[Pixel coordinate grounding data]
-----

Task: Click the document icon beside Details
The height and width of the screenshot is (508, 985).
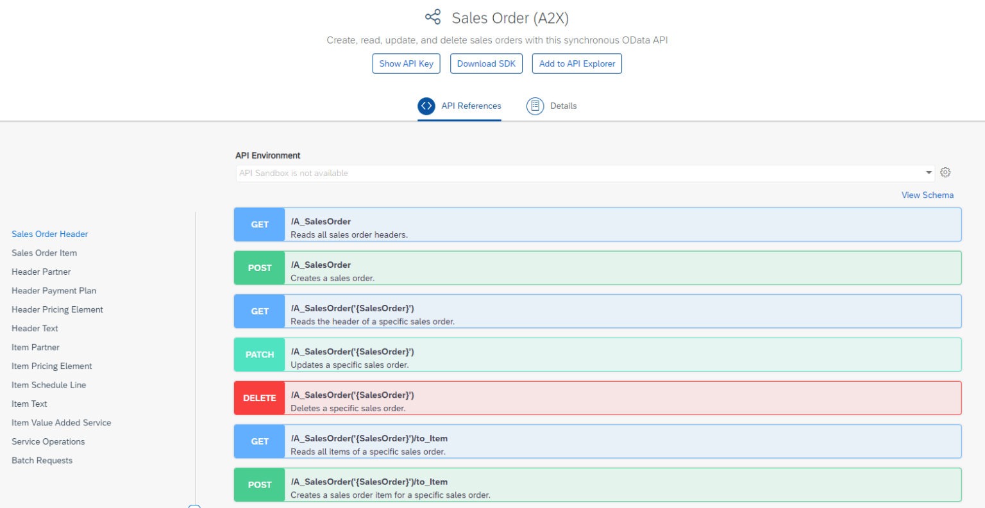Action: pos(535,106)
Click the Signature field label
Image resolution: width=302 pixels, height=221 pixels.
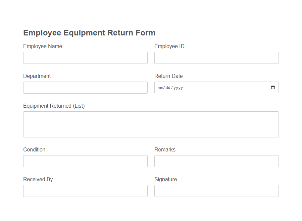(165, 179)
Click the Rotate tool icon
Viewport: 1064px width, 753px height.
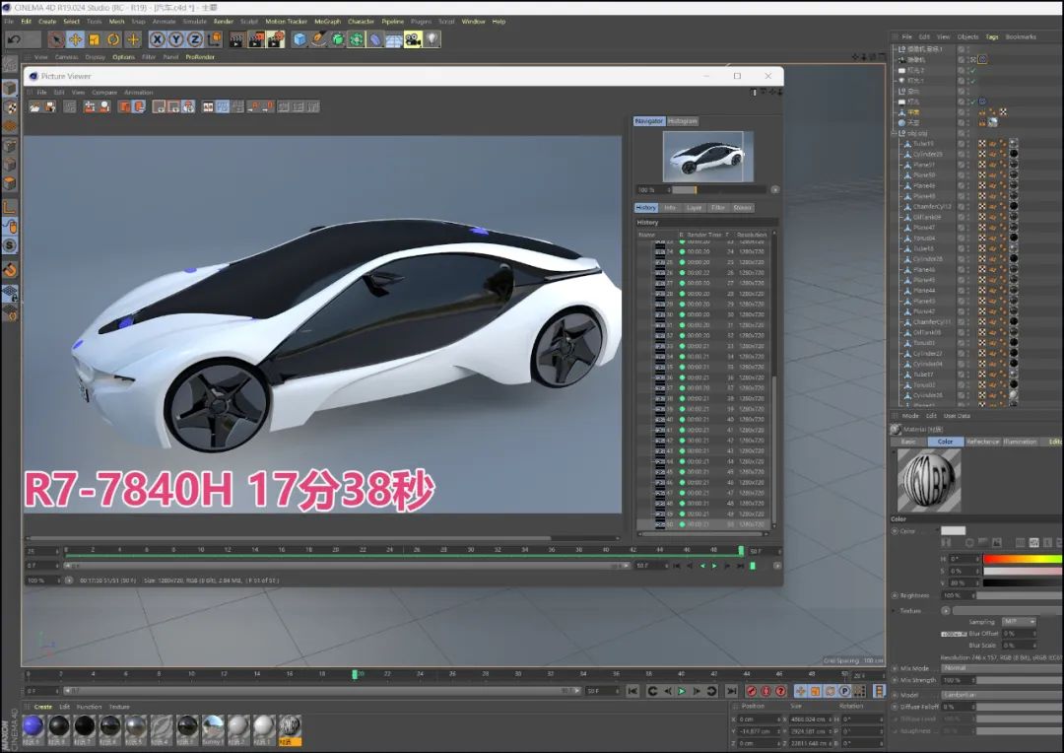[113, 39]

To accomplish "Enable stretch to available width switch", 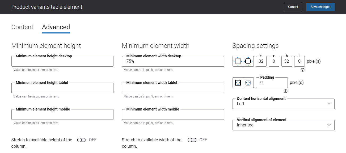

-----

_Problem statement:_ Find every line in the records that contains the word "icon"; copy those lines.

_Answer to this task:_
Task: Click the document icon beside Details
Click the Rotate tool icon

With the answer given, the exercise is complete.